A notícia de que uma mulher abandonou um recém-nascido no bairro de Higienópolis, em São Paulo, ganhou repercussão. Câmeras de segurança próximas ao local do abandono a  flagraram deixando a criança dentro de uma sacola.

No dia 7 de outubro, a mulher foi identificada e presa por policiais civis. As imagens da mulher sendo levada pela polícia são de cortar o coração.

Logo, choveram comentários nas redes sociais xingando a mulher de desnaturada, criminosa, quase assassina. Policiais posaram para fotos com o bebê que foi encaminhado para um abrigo.

Não quero de forma alguma dizer que concordo com abandono de crianças.
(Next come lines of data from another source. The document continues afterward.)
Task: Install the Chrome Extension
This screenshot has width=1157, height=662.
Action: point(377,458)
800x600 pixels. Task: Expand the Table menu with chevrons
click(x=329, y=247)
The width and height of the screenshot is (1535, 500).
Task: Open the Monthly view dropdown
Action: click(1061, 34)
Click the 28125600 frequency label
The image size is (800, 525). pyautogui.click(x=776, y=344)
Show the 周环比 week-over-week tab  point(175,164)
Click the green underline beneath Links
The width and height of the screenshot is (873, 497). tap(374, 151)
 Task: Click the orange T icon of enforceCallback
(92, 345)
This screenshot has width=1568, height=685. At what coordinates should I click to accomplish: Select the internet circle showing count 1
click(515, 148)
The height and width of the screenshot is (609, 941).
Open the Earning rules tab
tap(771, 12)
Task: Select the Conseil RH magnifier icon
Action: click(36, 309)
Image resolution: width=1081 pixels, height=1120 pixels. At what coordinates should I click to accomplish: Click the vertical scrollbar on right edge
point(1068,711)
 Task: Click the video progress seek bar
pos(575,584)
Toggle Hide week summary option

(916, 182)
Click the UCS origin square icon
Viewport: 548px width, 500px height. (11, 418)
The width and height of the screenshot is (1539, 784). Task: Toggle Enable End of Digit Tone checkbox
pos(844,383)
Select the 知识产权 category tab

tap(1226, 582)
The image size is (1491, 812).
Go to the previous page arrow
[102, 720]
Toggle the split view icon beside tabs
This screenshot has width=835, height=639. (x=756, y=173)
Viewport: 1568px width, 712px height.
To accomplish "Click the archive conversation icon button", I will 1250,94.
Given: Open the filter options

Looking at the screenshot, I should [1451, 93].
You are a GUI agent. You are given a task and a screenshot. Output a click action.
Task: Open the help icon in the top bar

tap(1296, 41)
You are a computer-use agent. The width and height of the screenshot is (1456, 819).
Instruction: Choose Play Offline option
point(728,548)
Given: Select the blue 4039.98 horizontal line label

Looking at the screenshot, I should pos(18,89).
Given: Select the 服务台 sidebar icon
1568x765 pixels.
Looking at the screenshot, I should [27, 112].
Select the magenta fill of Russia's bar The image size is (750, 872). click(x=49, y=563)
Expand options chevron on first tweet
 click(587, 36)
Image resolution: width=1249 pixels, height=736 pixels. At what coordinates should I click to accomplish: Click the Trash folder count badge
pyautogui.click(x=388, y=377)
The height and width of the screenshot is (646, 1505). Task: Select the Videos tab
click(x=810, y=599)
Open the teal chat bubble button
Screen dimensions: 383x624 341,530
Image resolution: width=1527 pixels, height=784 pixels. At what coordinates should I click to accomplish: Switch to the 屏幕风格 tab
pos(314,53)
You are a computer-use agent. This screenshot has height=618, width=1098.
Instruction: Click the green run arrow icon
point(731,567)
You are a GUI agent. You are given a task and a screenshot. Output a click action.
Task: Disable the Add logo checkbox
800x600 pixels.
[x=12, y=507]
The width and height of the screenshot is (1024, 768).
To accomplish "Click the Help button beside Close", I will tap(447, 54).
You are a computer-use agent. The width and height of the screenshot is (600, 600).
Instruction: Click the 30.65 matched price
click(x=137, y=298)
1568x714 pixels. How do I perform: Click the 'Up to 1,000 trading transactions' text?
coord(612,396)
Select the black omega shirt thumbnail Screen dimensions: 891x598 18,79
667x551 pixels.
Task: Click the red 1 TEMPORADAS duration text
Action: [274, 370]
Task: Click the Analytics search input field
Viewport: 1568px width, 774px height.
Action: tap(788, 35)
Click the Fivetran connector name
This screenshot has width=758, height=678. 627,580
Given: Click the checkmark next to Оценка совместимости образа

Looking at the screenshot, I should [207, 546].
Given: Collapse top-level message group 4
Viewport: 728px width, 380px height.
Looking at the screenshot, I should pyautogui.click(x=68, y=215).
Não concordo, mas vamos pensar sob outras perspectivas.

A mulher de 37 anos, que é empregada doméstica e não foi identificada, em depoimento à polícia disse ter tido a criança sozinha no quarto de empregada do apartamento onde trabalha e não ter contado aos patrões por ter medo de ser demitida, já que já é mãe de uma menina de três anos.

As pessoas que julgam e apedrejam essa mulher nem sequer se questionam sobre a violência à qual essa mulher foi submetida. Eu imagino o medo que ela carregou durante a gestação com medo de ser descoberta. Eu imagino a angústia e solidão ao ter a criança sozinha.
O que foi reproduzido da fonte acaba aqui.